(Data entries)
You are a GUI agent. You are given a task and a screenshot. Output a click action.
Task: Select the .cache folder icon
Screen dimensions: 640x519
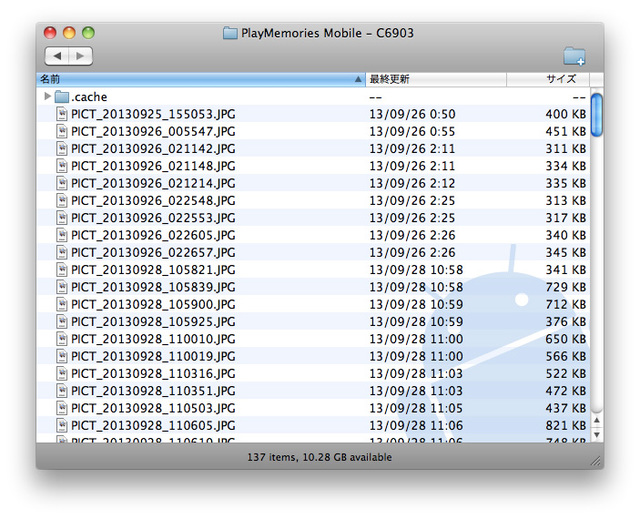click(61, 97)

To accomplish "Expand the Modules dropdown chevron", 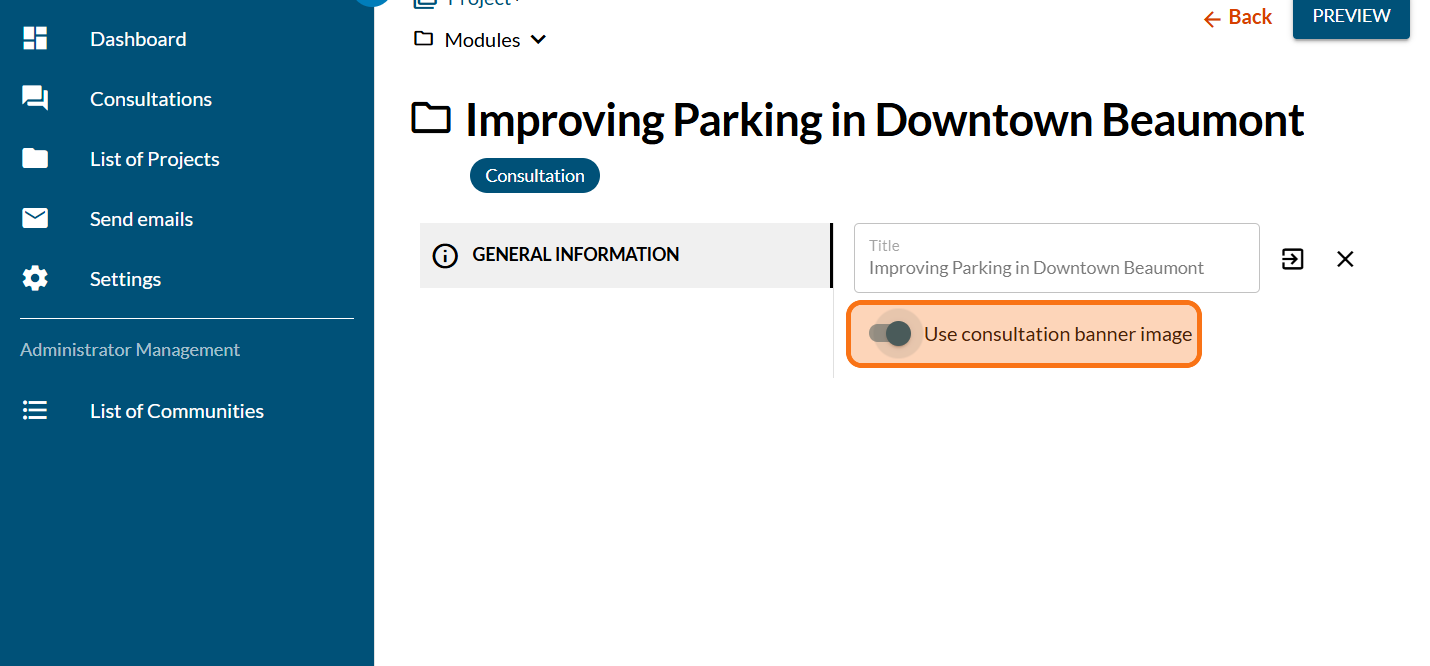I will click(x=538, y=40).
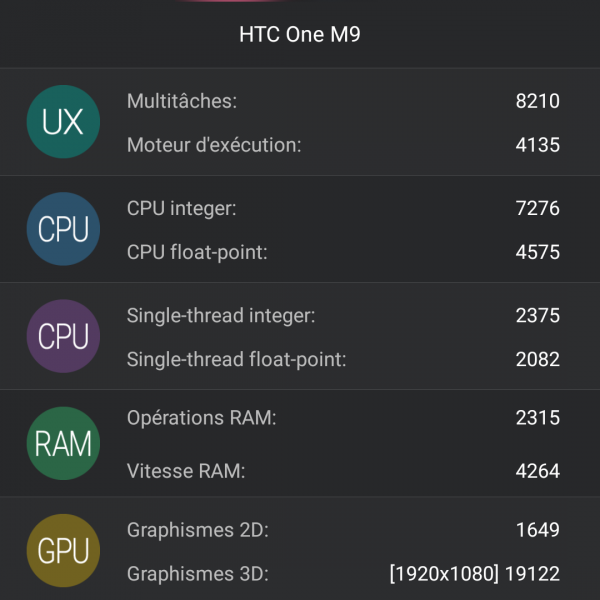Image resolution: width=600 pixels, height=600 pixels.
Task: Tap the purple CPU single-thread icon
Action: (63, 336)
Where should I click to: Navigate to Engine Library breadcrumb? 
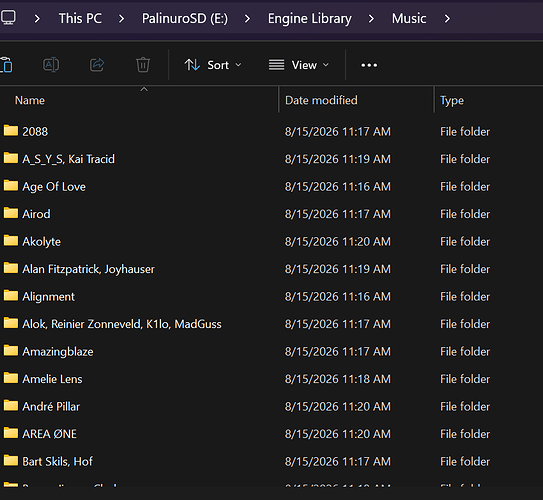tap(310, 18)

Problem. Please copy only the lines from the one that contains "Where should I" through the last line of the records, exactly, and keep every picture out of the copy.

Output for this exercise.
Where should I click to: Navigate to Engine Library breadcrumb? 
tap(310, 18)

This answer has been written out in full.